(Beginning of EXERCISE DATA)

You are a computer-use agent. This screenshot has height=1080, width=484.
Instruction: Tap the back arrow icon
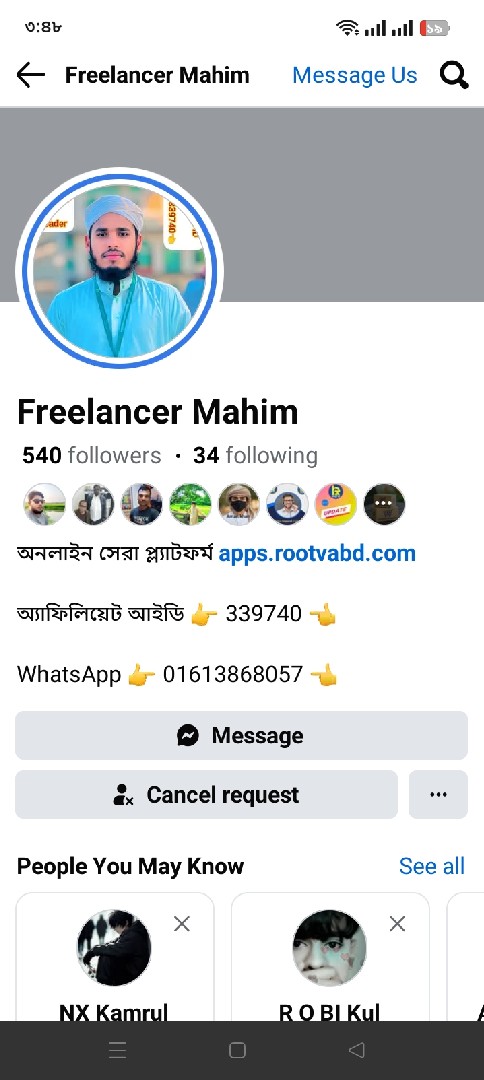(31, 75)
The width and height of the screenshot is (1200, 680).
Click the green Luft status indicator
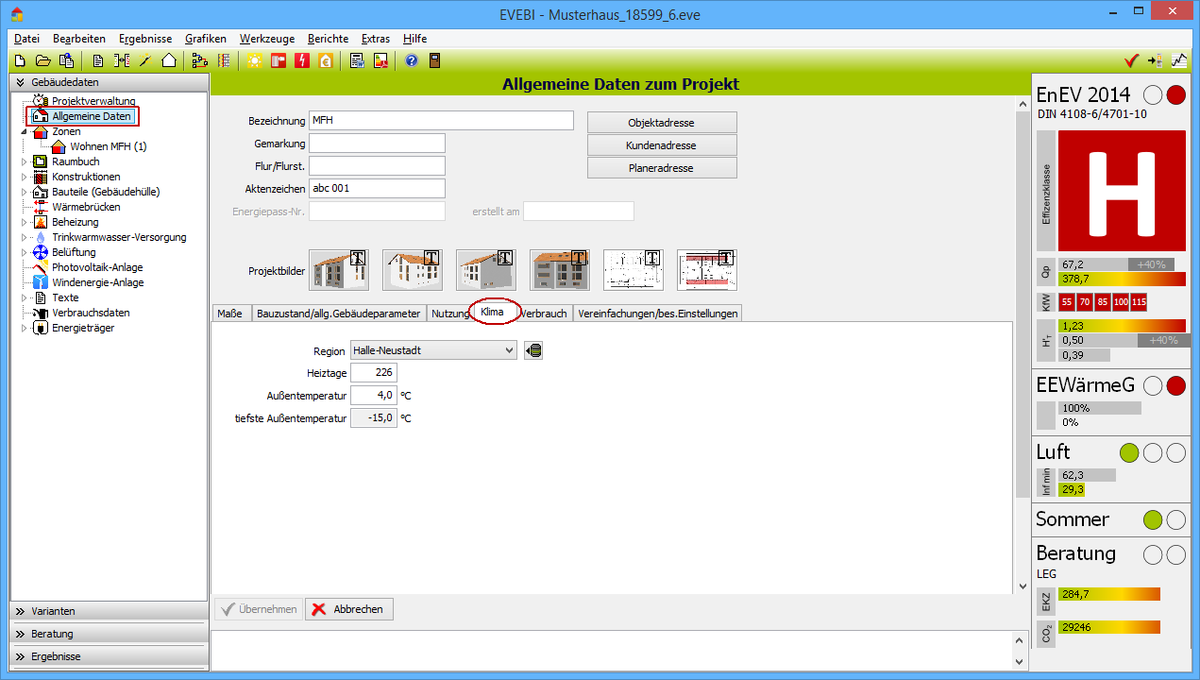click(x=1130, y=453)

(End of EXERCISE DATA)

HOW TO COMPLETE THIS TASK:
When you find the line that contains "The width and", retype it and every line after it through the end of the data above, exactly, with no pictures.

EXERCISE SOLUTION:
The width and height of the screenshot is (1200, 680).
Click the green Luft status indicator
click(x=1130, y=453)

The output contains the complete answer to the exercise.